«Strand tiene un ojo infalible para lo esencial.»
John Berger
Si en un absurdo propósito reduccionista tuviésemos que decidir quién ha sido el fotógrafo más determinante del siglo XX, es poco probable que Paul Strand (1890-1976) fuese nuestro favorito. Podríamos barajar varios nombres, como Rodchenko y Man Ray por sus imágenes espectaculares o decantarnos por la audacia vanguardista de Moholy-Nagy, por el lirismo de Brassaï, de Kertész, de Cartier-Bresson y hasta de Doisneau, quizá también por las fotografías descarnadas de Robert Capa o Don McCullin, por la impecable exactitud de Renger-Patzsch y August Sander, por el glamuroso encanto de Irving Penn, Richard Avedon y Edward Steichen, e incluso por la impostada ambigüedad de Annie Leibovitz o Helmut Newton.
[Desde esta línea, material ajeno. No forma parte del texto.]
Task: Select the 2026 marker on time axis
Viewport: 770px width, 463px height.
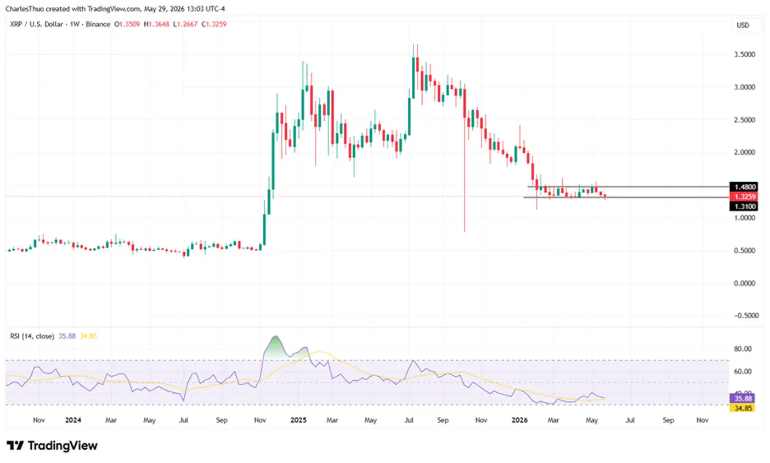Action: coord(519,420)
Con suerte, Strand ocuparía un puesto entre los diez mejores. Pero estoy seguro de que si hacemos esa misma petición a un grupo de fotógrafos –más inmunes al efectismo que el común de los mortales–, muchos de ellos elegirían al protagonista de la actual exposición temporal del museo (Paul Strand. La belleza directa) como primera opción.